- _Material for the task_:
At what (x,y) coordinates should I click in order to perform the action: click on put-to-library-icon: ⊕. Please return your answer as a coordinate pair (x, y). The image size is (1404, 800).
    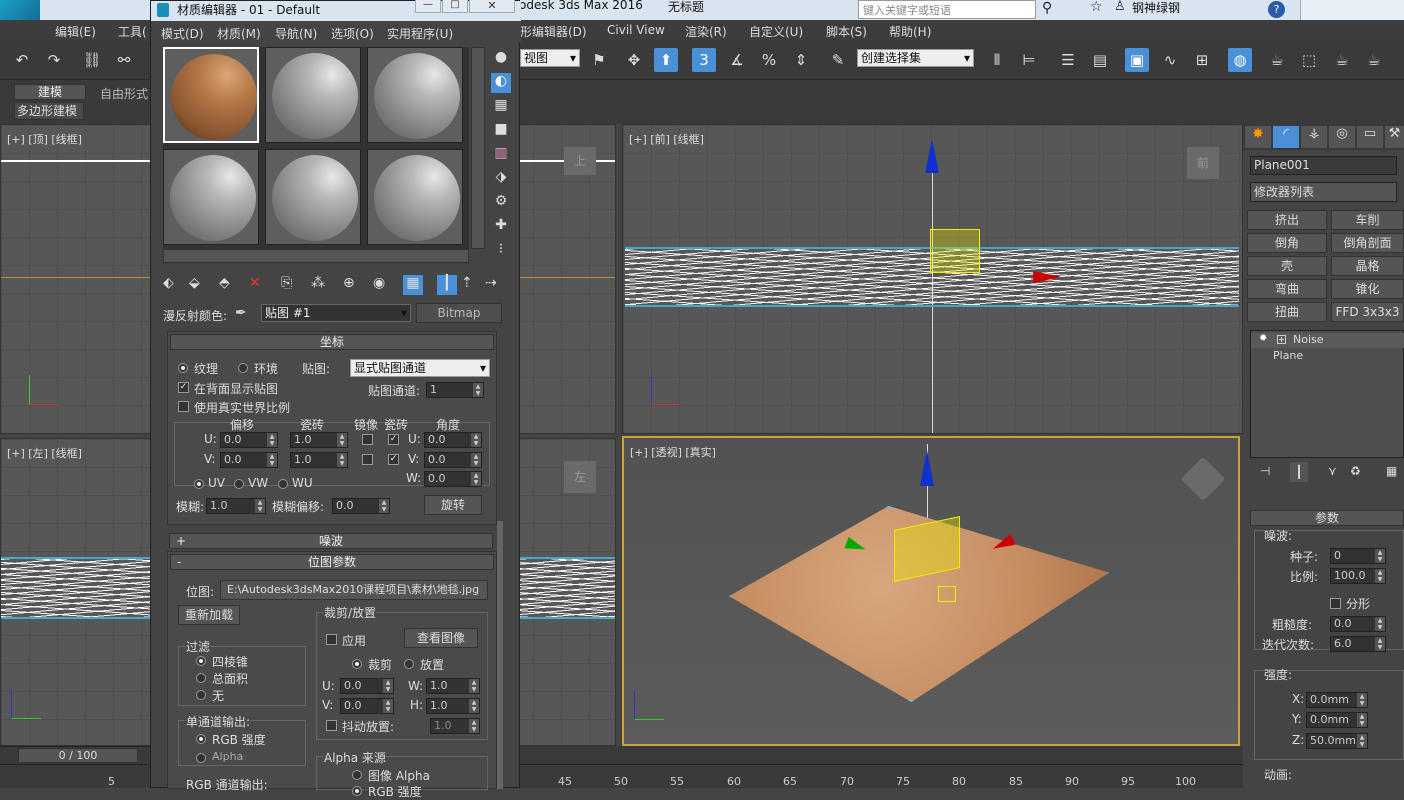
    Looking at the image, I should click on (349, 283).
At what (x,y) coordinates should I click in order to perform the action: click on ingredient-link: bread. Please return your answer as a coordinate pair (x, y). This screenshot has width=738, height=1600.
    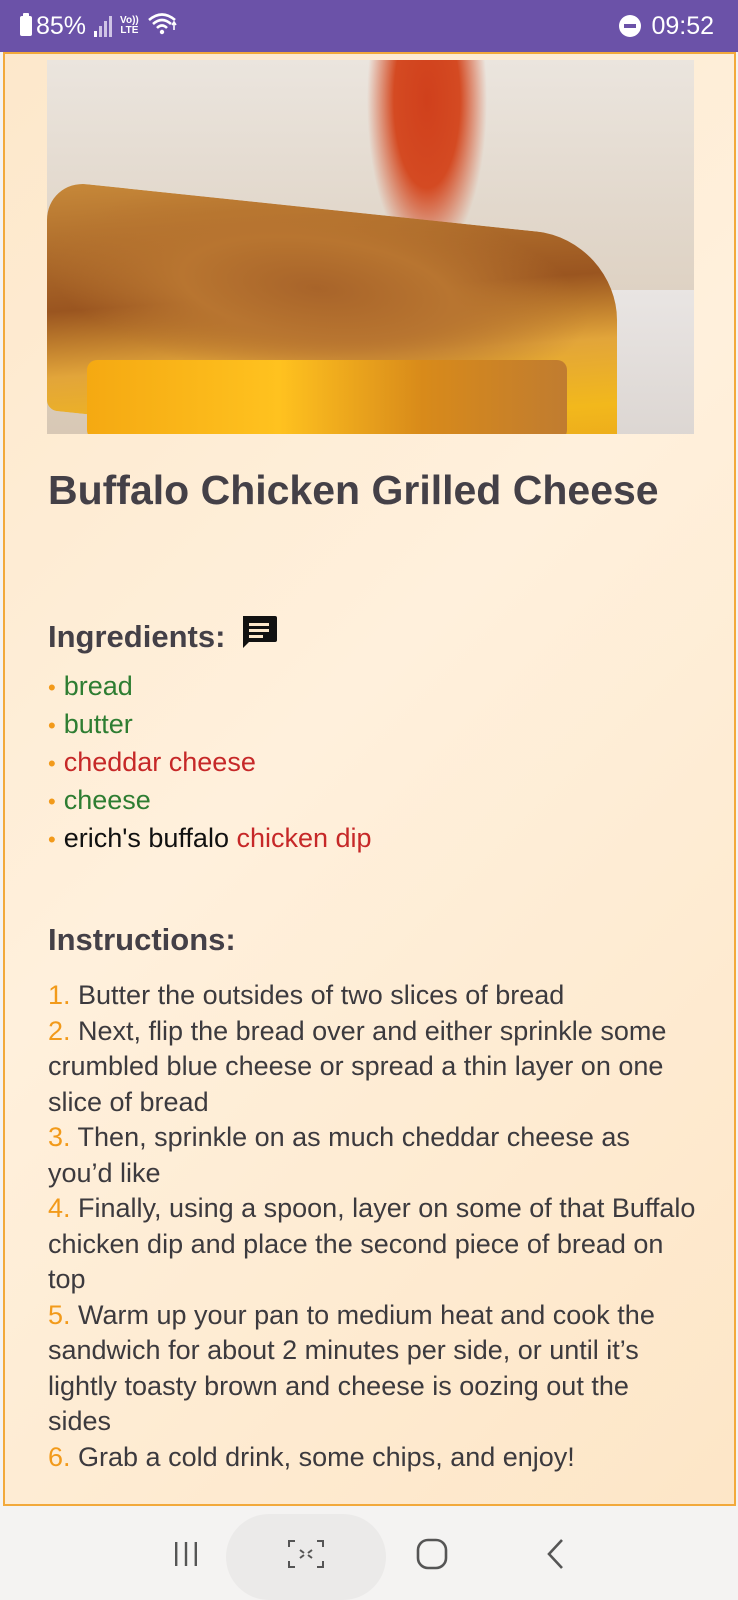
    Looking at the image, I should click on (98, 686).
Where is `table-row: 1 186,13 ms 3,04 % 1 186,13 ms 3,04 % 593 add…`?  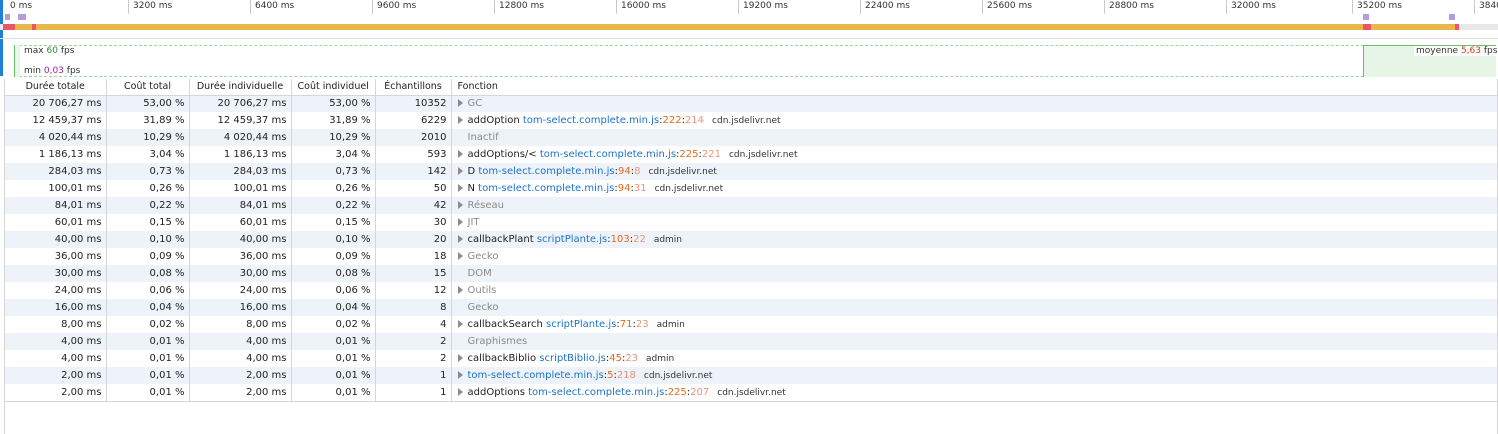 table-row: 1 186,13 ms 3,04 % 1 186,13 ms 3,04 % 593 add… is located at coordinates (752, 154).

- _Description of the task_: Copy out every line above that contains the word "what".

- _Result of the task_:
At what (x,y) coordinates should I click in order to perform the action: click on put-to-library-icon: ⊕. Please return your answer as a coordinate pair (x, y). The image size is (1404, 800).
At what (x,y) coordinates should I click in order to perform the action: click on ingredient-link: bread. Please return your answer as a coordinate pair (x, y). This screenshot has width=738, height=1600.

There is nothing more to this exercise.